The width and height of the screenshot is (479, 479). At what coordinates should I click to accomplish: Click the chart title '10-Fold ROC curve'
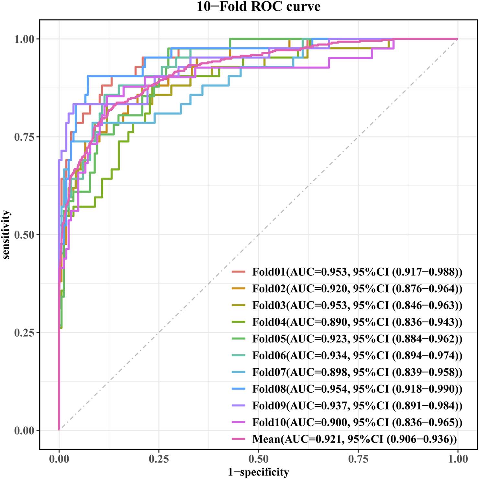tap(259, 7)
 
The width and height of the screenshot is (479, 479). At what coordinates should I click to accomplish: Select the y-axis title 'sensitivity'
tap(6, 235)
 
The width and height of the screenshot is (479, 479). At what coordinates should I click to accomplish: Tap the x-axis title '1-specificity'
tap(258, 472)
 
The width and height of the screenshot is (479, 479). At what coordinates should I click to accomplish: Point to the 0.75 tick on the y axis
tap(24, 137)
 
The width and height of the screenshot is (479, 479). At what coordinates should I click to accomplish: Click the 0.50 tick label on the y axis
tap(24, 235)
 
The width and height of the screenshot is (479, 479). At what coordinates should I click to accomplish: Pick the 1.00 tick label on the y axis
tap(24, 39)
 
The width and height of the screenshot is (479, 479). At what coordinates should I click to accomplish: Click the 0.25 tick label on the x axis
tap(159, 459)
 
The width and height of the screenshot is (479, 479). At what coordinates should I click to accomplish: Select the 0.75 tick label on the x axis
tap(358, 459)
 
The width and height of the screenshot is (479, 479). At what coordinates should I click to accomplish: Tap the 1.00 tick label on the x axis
tap(457, 459)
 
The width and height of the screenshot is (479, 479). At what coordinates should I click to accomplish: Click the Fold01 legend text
tap(357, 272)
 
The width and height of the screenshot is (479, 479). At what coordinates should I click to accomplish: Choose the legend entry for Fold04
tap(357, 322)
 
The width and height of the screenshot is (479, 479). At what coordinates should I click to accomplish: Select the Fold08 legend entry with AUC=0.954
tap(357, 389)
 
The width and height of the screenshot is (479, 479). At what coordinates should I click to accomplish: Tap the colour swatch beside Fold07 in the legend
tap(239, 372)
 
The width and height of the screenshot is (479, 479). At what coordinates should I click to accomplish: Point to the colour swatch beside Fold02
tap(239, 288)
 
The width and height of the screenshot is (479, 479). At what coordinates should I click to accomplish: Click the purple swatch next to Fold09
tap(239, 406)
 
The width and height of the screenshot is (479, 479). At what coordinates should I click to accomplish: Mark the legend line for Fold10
tap(239, 422)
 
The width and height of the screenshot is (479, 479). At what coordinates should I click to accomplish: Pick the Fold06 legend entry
tap(357, 356)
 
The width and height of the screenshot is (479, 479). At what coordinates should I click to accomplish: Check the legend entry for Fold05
tap(357, 339)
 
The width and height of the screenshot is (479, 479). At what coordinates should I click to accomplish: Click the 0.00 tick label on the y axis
tap(24, 431)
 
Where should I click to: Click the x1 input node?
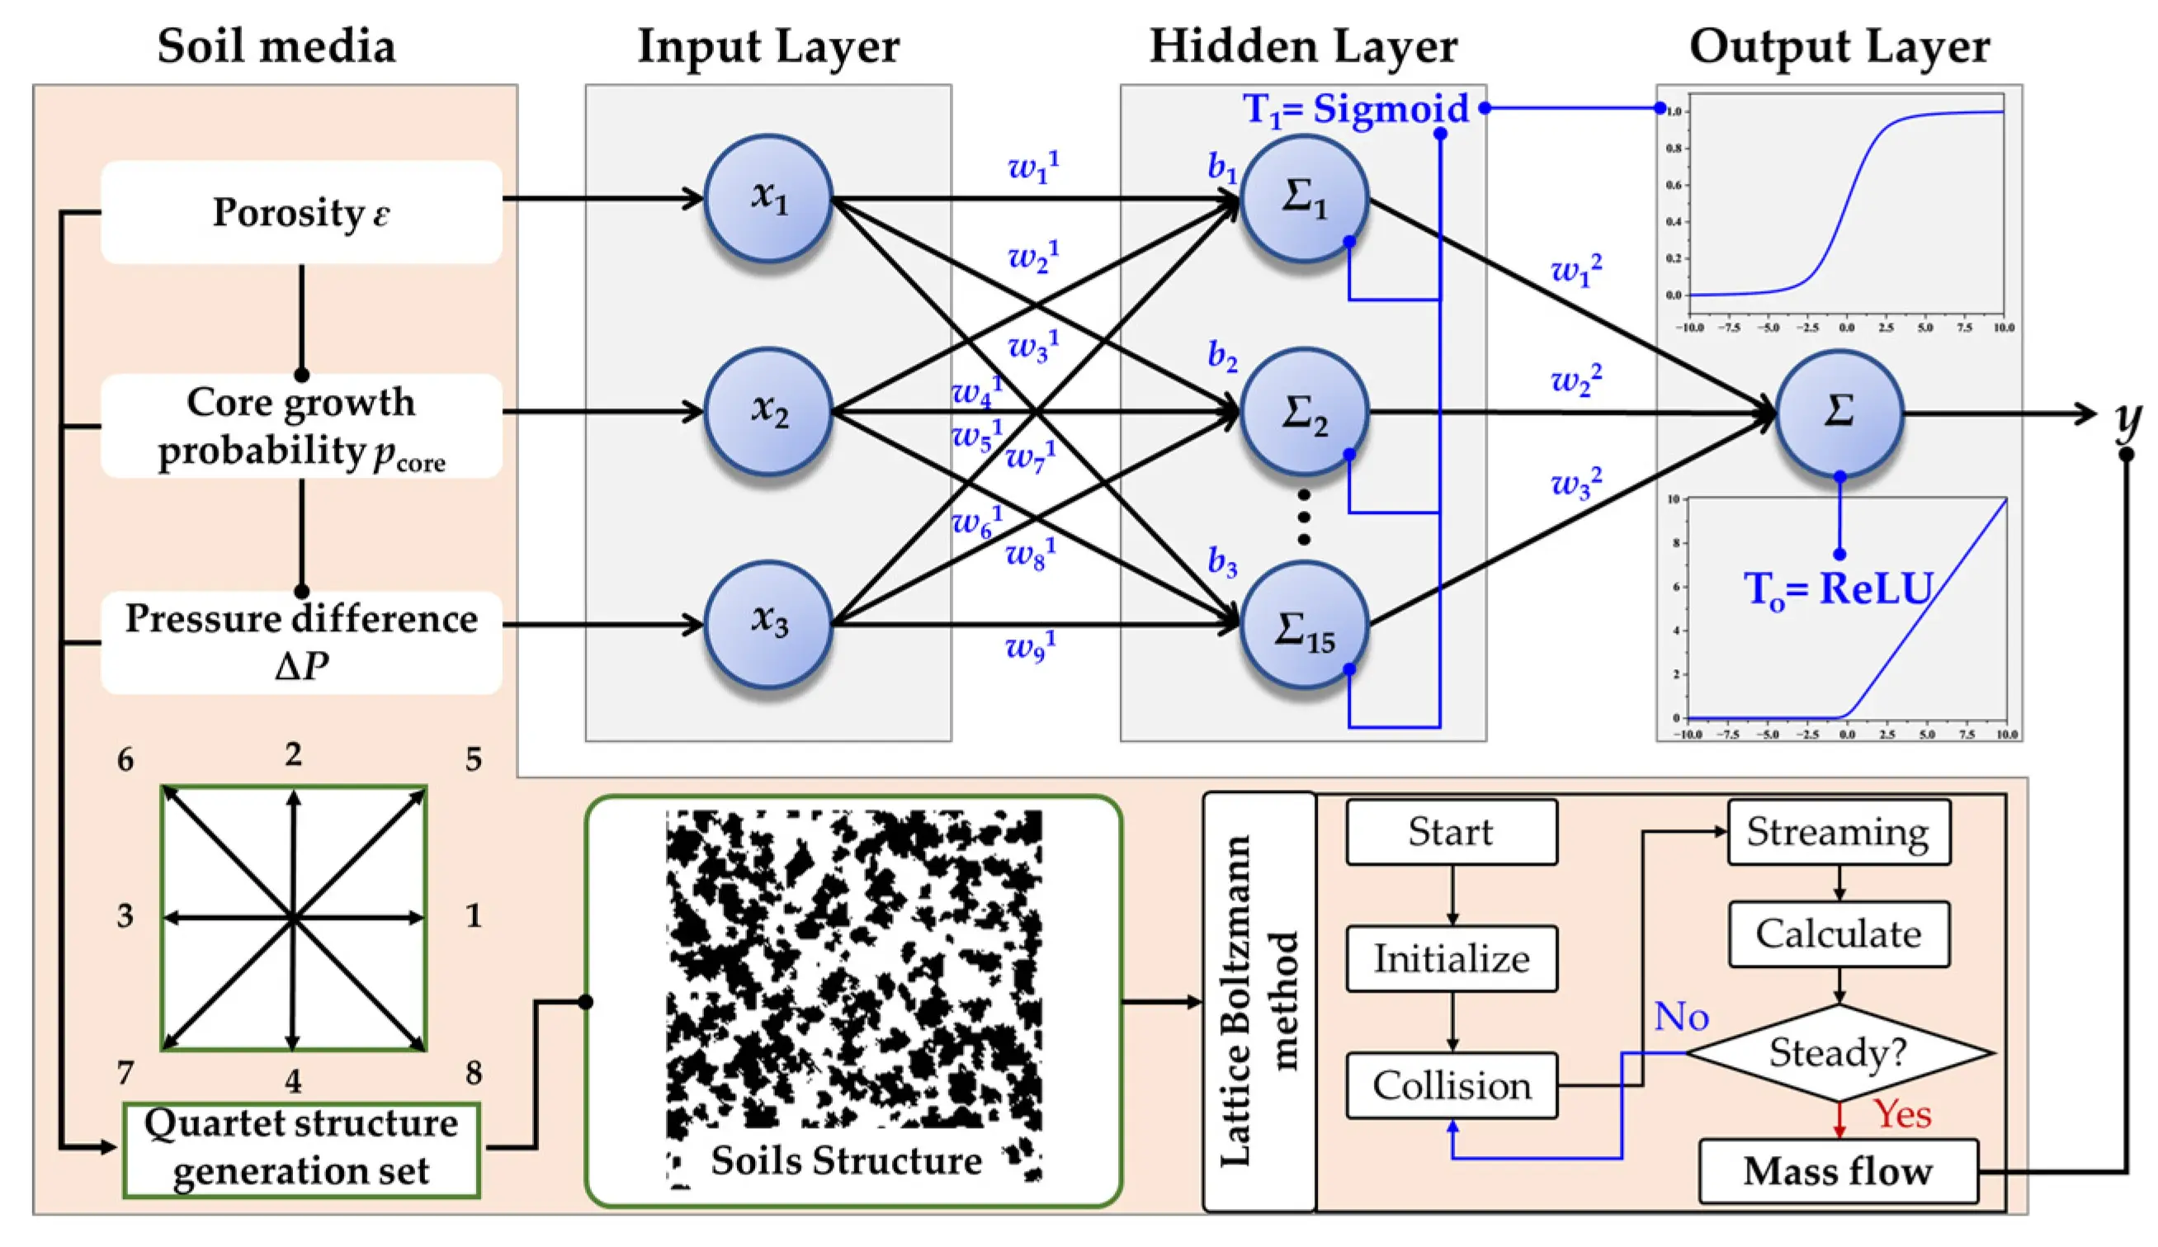coord(768,198)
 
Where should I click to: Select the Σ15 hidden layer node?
coord(1303,626)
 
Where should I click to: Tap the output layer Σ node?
coord(1839,413)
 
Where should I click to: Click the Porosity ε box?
coord(300,212)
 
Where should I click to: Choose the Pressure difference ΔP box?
coord(300,641)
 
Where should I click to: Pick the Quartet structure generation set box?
coord(300,1149)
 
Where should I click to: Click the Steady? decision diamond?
coord(1839,1051)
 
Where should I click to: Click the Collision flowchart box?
coord(1452,1085)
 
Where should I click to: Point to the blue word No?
coord(1681,1017)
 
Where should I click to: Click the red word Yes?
coord(1903,1114)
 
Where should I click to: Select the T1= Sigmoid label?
coord(1356,110)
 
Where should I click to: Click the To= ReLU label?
coord(1839,589)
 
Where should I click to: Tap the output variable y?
coord(2127,420)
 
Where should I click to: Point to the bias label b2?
coord(1222,356)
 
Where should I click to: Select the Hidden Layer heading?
coord(1302,46)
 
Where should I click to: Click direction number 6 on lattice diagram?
coord(125,760)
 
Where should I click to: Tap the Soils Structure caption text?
coord(846,1160)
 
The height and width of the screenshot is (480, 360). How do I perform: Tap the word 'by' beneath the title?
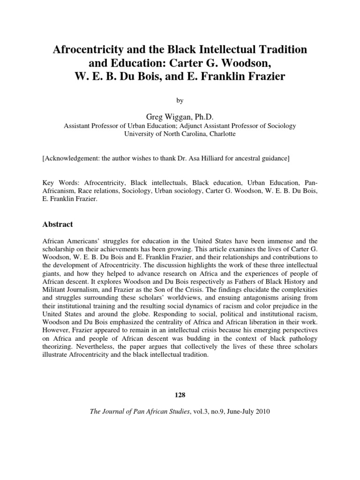(x=180, y=100)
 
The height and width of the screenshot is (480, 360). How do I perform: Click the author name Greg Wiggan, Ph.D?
(x=180, y=116)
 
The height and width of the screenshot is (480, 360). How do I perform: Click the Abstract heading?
(x=58, y=225)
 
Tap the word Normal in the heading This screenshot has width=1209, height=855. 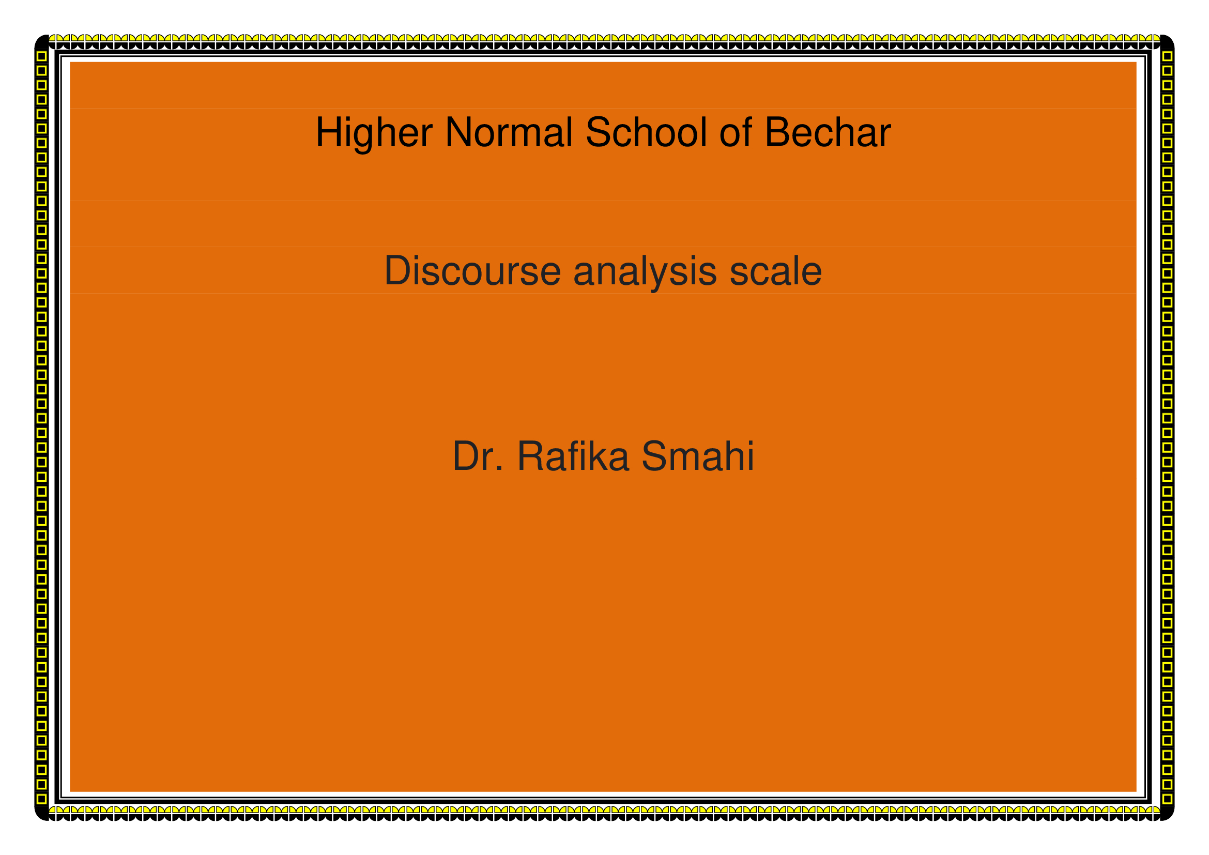[509, 132]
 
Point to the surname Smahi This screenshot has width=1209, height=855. [698, 455]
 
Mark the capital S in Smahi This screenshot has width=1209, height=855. [655, 455]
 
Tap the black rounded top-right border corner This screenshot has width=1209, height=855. [1167, 41]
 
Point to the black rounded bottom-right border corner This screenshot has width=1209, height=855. [1167, 813]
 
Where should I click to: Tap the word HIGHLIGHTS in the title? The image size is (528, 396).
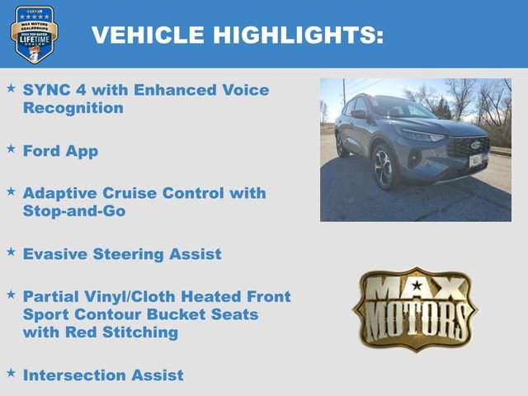(298, 35)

* _PROBLEM REQUIREMENTS_
Can you scale the data above, from the line with "0.00 tick label on the y axis" up to and including the line with "coord(1303,626)", by writing out every line again with the requests unchanged and each coordinate in the answers multiplied by 2.3 and rounded to a whole number, halves rounded up? Leave the pictures out.

* _WRITTEN ANSWER_
The width and height of the screenshot is (479, 479). At what coordinates should I click to accomplish: Click the 0.00 tick label on the y axis
tap(55, 991)
 
Where should I click to: Click the x1 input node?
coord(1766,455)
 
Where should I click to: Select the Σ15 hidden layer node?
coord(2997,1440)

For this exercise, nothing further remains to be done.